Para Portugal, la situación crítica no pasa por el clima, sino por la manera en que el equipo hará frente al encuentro dado el alto número de bajas. A Fabio Coentrao, quien ya se encuentra en Portugal al haber quedado definitivamente fuera de la contienda por una lesión, se sumaron el arquero Rui Patricio y el delantero Hugo Almeida, ambos fuera de combate, al menos, para este encuentro. El central Pepe, sancionado, tampoco podrá ver acción mientras su pareja en la zaga, Bruno Alves, muy probablemente quede al margen, pues de nueva cuenta no pudo entrenar por una mialgia y no será hasta mañana cuando se decida si podrá participar en el encuentro o no.

Aunque Bento afirmó que ha decidido ya que de no poder disponer de Bruno echará mano de Neto, las dudas se ciernen sobre Portugal, especialmente por lo endeble que resultará la defensa con tres bajas con respecto al primer encuentro. El técnico confía, sin embargo, que aún en la situación más difícil sus hombres den la cara, pues "este es el mismo equipo que se clasificó al torneo", según recordó el mediocampista Raul Meireles.

Y es que a la fe de Bento en sus hombres se suma la ambición de los mismos, que han dejado claro que no quieren "volver temprano a casa".
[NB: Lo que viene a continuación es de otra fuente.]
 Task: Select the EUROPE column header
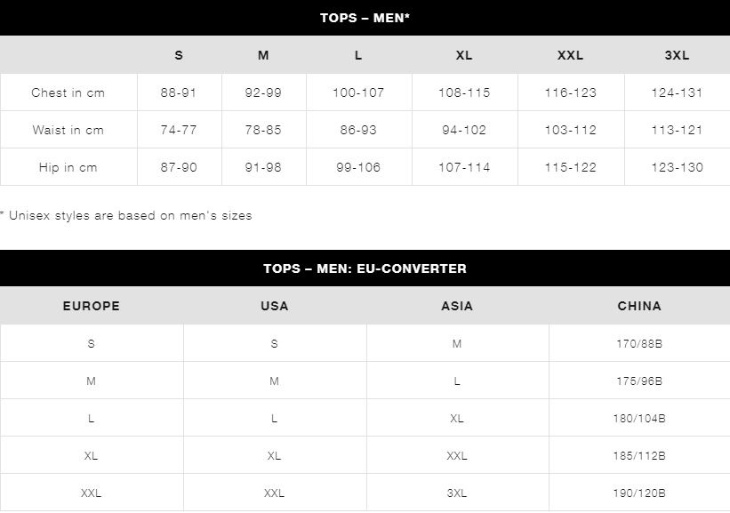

"Todos estamos comprometidos en hacer lo posible para conseguir la victoria mañana. No es la primera vez que nos enfrentamos a una situación difícil. El grupo está unido. Sabemos que no hay partidos fáciles y no hay favoritos. Tenemos que dar lo mejor para permanecer aquí más tiempo", dijo Raul Meireles en comparecencia ante la prensa.

Con un déficit de cuatro goles en contra, Portugal necesita golear para llegar con cierta ventaja al último encuentro contra Ghana, pero dada la situación, por lo pronto, sólo piensan en obtener los tres puntos a como dé lugar.

"Portugal tiene que pensar en ganar, no en goles. Partiremos de un planteamiento seguro y, si después tenemos que arriesgar, pues lo haremos", aseveró Bento.

Alineaciones:
Portugal: Beto; Joao Pereira, Bruno Alves, Neto o Ricardo Costa y André Almeida; Miguel Veloso, Raúl Meireles y Joao Pereira; Nani, Éder y Cristiano Ronaldo.

Estados Unidos: Howard; Johnson, Cameron, Besler y Beasley; Bradley, Beckerman, Jones y Bedoya; Dempsey y Johannsson.